** DATA EXTRACT follows **

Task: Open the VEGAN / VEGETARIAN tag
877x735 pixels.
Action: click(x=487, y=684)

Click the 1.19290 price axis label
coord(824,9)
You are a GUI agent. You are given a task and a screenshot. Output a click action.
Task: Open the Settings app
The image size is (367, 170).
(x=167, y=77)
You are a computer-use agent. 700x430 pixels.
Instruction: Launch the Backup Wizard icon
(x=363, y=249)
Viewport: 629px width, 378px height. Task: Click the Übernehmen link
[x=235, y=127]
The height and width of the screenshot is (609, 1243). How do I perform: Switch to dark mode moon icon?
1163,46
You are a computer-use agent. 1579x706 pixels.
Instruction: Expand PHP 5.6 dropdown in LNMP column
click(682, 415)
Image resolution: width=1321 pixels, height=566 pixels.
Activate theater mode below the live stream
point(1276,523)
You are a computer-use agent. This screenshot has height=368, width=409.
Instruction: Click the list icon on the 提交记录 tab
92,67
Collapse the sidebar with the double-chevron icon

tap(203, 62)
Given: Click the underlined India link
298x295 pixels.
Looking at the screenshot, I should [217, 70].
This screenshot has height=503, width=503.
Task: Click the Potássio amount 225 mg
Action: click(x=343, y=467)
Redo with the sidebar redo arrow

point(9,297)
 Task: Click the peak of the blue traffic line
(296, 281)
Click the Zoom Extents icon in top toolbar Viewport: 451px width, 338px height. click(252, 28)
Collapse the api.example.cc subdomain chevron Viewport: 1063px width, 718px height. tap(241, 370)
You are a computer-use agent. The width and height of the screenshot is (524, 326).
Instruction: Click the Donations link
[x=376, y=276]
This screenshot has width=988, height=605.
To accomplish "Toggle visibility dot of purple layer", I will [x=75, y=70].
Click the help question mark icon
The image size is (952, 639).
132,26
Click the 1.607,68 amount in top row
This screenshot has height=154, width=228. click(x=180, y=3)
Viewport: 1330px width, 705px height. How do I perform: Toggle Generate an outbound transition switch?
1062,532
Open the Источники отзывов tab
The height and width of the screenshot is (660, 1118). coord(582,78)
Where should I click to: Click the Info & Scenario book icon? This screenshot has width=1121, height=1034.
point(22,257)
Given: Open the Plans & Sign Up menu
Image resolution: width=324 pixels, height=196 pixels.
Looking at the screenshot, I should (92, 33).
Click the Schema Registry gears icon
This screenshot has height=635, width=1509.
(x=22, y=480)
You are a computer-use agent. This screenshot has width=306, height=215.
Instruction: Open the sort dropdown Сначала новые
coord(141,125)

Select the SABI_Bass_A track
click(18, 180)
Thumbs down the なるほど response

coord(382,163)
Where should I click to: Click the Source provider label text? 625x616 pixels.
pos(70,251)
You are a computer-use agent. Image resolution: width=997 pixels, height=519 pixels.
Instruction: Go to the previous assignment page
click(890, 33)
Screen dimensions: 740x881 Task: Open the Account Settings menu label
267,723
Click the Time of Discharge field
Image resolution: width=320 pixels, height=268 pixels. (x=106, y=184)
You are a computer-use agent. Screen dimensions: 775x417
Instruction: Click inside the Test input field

** End of DATA EXTRACT **

EXERCISE DESCRIPTION:
Filter the entries and copy each line with "computer".

SOLUTION TO THE PROBLEM:
You are a computer-use agent. 700x430 pixels.
You are a computer-use agent. 1579x706 pixels.
You are a computer-use agent. This screenshot has height=368, width=409.
You are a computer-use agent. The width and height of the screenshot is (524, 326).
You are a computer-use agent. This screenshot has width=306, height=215.
You are a computer-use agent. Image resolution: width=997 pixels, height=519 pixels.
You are a computer-use agent. Screen dimensions: 775x417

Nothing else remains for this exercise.